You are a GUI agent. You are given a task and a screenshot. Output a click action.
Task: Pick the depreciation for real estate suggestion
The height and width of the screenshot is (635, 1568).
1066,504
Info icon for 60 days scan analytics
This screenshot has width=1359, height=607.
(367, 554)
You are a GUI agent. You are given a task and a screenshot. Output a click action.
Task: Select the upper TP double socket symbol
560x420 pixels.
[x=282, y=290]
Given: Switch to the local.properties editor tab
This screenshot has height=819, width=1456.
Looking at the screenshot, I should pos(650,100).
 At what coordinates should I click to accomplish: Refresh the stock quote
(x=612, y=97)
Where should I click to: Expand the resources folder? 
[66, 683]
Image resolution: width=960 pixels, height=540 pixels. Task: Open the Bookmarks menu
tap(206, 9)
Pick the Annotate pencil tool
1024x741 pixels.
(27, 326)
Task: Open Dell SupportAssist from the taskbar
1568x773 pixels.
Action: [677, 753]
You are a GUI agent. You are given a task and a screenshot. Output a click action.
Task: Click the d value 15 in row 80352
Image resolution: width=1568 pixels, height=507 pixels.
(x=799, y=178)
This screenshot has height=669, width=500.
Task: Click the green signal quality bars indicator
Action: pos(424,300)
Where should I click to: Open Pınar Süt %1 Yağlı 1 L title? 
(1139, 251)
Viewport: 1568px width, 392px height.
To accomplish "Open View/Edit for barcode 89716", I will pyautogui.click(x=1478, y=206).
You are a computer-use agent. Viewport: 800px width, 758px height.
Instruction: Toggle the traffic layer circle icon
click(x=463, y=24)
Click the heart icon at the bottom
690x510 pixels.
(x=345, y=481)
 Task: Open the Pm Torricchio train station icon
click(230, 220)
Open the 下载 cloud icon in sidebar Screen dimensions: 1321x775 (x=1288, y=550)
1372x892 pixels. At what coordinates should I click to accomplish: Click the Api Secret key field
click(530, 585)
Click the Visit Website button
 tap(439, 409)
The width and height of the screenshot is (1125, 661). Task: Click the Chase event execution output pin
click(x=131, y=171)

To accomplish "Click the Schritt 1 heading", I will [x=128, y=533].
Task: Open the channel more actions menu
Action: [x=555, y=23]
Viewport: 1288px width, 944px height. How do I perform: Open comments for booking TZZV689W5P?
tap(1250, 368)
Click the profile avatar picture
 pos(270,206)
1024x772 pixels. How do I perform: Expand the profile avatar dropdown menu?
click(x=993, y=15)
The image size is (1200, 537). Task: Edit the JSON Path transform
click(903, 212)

▬▬▬▬▬▬▬▬▬▬

Reproduce each line above verbatim, in order from first to last, preserving every character, space, and line break.

• [OUTPUT]
You are a GUI agent. You are given a task and a screenshot. Output a click action.
Task: Pick the depreciation for real estate suggestion
The height and width of the screenshot is (635, 1568).
1066,504
Info icon for 60 days scan analytics
This screenshot has width=1359, height=607.
(367, 554)
You are a GUI agent. You are given a task and a screenshot. Output a click action.
Task: Select the upper TP double socket symbol
560x420 pixels.
[x=282, y=290]
Given: Switch to the local.properties editor tab
This screenshot has height=819, width=1456.
Looking at the screenshot, I should pos(650,100).
 At what coordinates should I click to accomplish: Refresh the stock quote
(x=612, y=97)
Where should I click to: Expand the resources folder? 
[66, 683]
Image resolution: width=960 pixels, height=540 pixels. Task: Open the Bookmarks menu
tap(206, 9)
Pick the Annotate pencil tool
1024x741 pixels.
(27, 326)
Task: Open Dell SupportAssist from the taskbar
1568x773 pixels.
Action: [677, 753]
You are a GUI agent. You are given a task and a screenshot. Output a click action.
Task: Click the d value 15 in row 80352
Image resolution: width=1568 pixels, height=507 pixels.
(x=799, y=178)
This screenshot has height=669, width=500.
Task: Click the green signal quality bars indicator
Action: pos(424,300)
Where should I click to: Open Pınar Süt %1 Yağlı 1 L title? 
(1139, 251)
Viewport: 1568px width, 392px height.
To accomplish "Open View/Edit for barcode 89716", I will pyautogui.click(x=1478, y=206).
You are a computer-use agent. Viewport: 800px width, 758px height.
Instruction: Toggle the traffic layer circle icon
click(x=463, y=24)
Click the heart icon at the bottom
690x510 pixels.
(x=345, y=481)
 Task: Open the Pm Torricchio train station icon
click(230, 220)
Open the 下载 cloud icon in sidebar Screen dimensions: 1321x775 (x=1288, y=550)
1372x892 pixels. At what coordinates should I click to accomplish: Click the Api Secret key field
click(530, 585)
Click the Visit Website button
 tap(439, 409)
The width and height of the screenshot is (1125, 661). Task: Click the Chase event execution output pin
click(x=131, y=171)

To accomplish "Click the Schritt 1 heading", I will [x=128, y=533].
Task: Open the channel more actions menu
Action: [x=555, y=23]
Viewport: 1288px width, 944px height. How do I perform: Open comments for booking TZZV689W5P?
tap(1250, 368)
Click the profile avatar picture
 pos(270,206)
1024x772 pixels. How do I perform: Expand the profile avatar dropdown menu?
click(x=993, y=15)
The image size is (1200, 537). Task: Edit the JSON Path transform
click(903, 212)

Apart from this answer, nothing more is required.